A patient is eligible for hospice care once they receive an order from their doctor that states if their disease follows the normal course, the person will likely pass away in 6 months or less. Once the hospice provider completes an evaluation to ensure the patient meets the Medicare guidelines, a team of people are engaged to provide care for the patient and their families. A nurse and aide will each separately visit the home several times a week to check on the patient’s wellbeing, ensuring their comfort.

“One patient just wanted to play cribbage with their aide, so they set a date every week,” Osgood said. “It made his day. He looked forward to it every single week.”

Hospice also helps beyond just patient care, as being a caregiver and managing a patient’s medical care can be difficult and overwhelming. The team from hospice can help alleviate those worries and concerns to allow families and friends to enjoy whatever time they have left with their loved ones.

“We’re there to walk you through the process so we can tell you what is happening and what to expect and be that communication liaison between the families and doctors, so everyone is on the same page” Osgood said. “Sometimes we get these families on, and you can just see the wave of pure calm come over them. We’re taking those little things away so that they can be family members instead of just caregivers.”

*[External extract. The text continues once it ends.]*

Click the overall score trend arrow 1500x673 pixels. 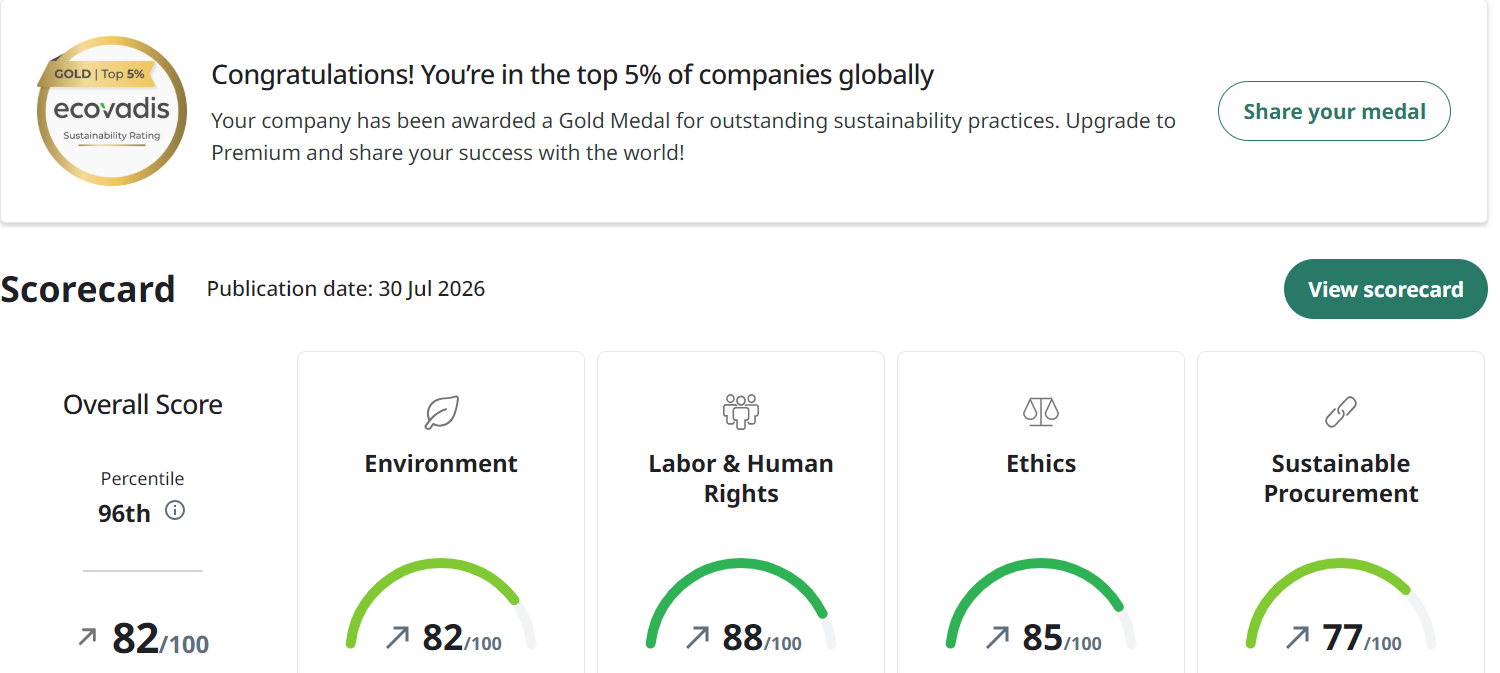click(x=88, y=636)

Hospice does not preclude a patient from seeking aid in dying medicine. Frequently, patients are on hospice at the time they choose to take the medication, and the hospice care team can be present to help at the end, as they would for an unexpected death. While the hospice personnel cannot be present in the home when the patient is taking the medication, after it’s taken, they will provide the patient with any care they need in their final moments.

“As soon as meds are taken, they can go in and provide support, including to the family sitting vigil and make sure that the patient is comfortable while waiting for the medication to take effect,” Osgood explained. “It’s incredible. I think it gives a sense of control back to these people.”

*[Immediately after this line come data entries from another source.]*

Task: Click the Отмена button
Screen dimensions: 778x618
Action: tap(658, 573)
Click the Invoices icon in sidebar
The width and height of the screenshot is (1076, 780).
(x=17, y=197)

“When you’re losing your independence, going through serious illness, you lose a part of yourself, so having that option of Death with Dignity gives them a measure of control,” she added. 

Aid in dying medicine is “an emerging field of palliative medicine,” noted Reverend Valerie Lovelace, Executive Director of Maine Death with Dignity, a nonprofit organization that provides services, education and advocacy for patients. “It’s just one more tool in the end-of-life toolbox for patients and physicians, if those patients are seeking that kind of support.”

Lovelace explained that in Oregon, one of the states with the oldest aid in dying laws, 90% of patients were on hospice at the time they chose to take the medications. Patients find comfort in having the medication and having a sense of control when their disease has dramatically reduced the control patients have over their lives.

“Not everyone dies well. There’s this idea out there that end-of-life care is sufficient and that it meets everyone’s needs. And the truth is, it doesn’t,” she said. “You only have to work in hospice for a short time to see the other side of things. And so, this meets the needs of people who want to have some control, some say in how long it takes for them to die. There are some patients who say it is palliative just having it. Even if they don’t use it, it’s plan B.”

She added that “a number of patients here in Maine have felt so relieved once they are through the qualification process and they know they can use the medication if they need it. It brings so much relief.”

Maine’s Death with Dignity Act was adopted into law in 2019. It allows terminally ill patients, in conjunction with their physician and a consulting physician, to request medication that would end their life. There are considerations and requirements in the Act, ensuring that patients are appropriately screened so that the decision is being made while the patient is of sound mind and capable of considering the grave consequences.

To qualify for the medication, terminally ill patients whose condition will likely be fatal within six months must make two oral requests to their physician for the life-ending medication, separated by a 15-day waiting period, during which the patient must also submit a separate written request, appropriately witnessed by two others. Some patients may be required to undergo psychological examination as well, to ensure their competence and ability to make a rational decision.

The Maine Death with Dignity Act Statistical Report, an annual report required by the law, reported that while 66 state residents applied to the program in 2024, 48 of those residents died by “patient choice”. Thirteen of the applicants passed away due to their illness before receiving the medications. Applicants represented all 14 Maine counties and were aged from 53 years old to 101 years old. Most of the applications were from patients diagnosed with cancer, while others suffered from ALS (Lou Gehrig’s disease), heart disease, and COPD.